• **TU TAREA**
Según el fragmento sobre Ogyen Shak, ¿qué significa en tibetano el nombre de su ciudad natal, Derge?

• **FRAGMENTO DEL TEXTO**
-------------------------

TRÊS COROAS, Brasil — La historia del tibetano Ogyen Shak, de 43 años, podría ser el guion de un documental o incluso de un libro, uno de esos que atraen la atención de principio a fin.
Shak ahora vive en el municipio de Três Coroas, en Río Grande del Sur, pero antes de llegar a Brasil, tuvo que huir de la invasión china a su país y vivir en el exilio durante unos años en India. La lucha y los desafíos que enfrentó lo llevaron a creer que todo es posible en la vida si uno tiene sueños.
Natural de la ciudad tibetana de Derge (o Dêgê), que en tibetano significa “Tierra de la Misericordia”, Shak es hijo de agricultores y vivió su infancia en las montañas. A los cinco años, el pequeño tibetano ya ayudaba a su madre, Sonam Tao, a ordeñar yaks para hacer mantequilla, que comían con tsampa, harina de cebada tradicional. Años más tarde, su padre, Tashi Choeyoung, se deshizo de su rebaño de yaks y comenzó a cultivar cebada.

-------------------------

• **SECCIÓN DE DATOS**
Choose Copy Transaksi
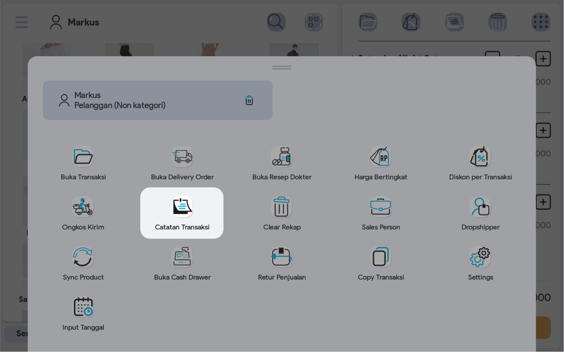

-------------------------

• **TU RESPUESTA**
Significa “Tierra de la Misericordia”.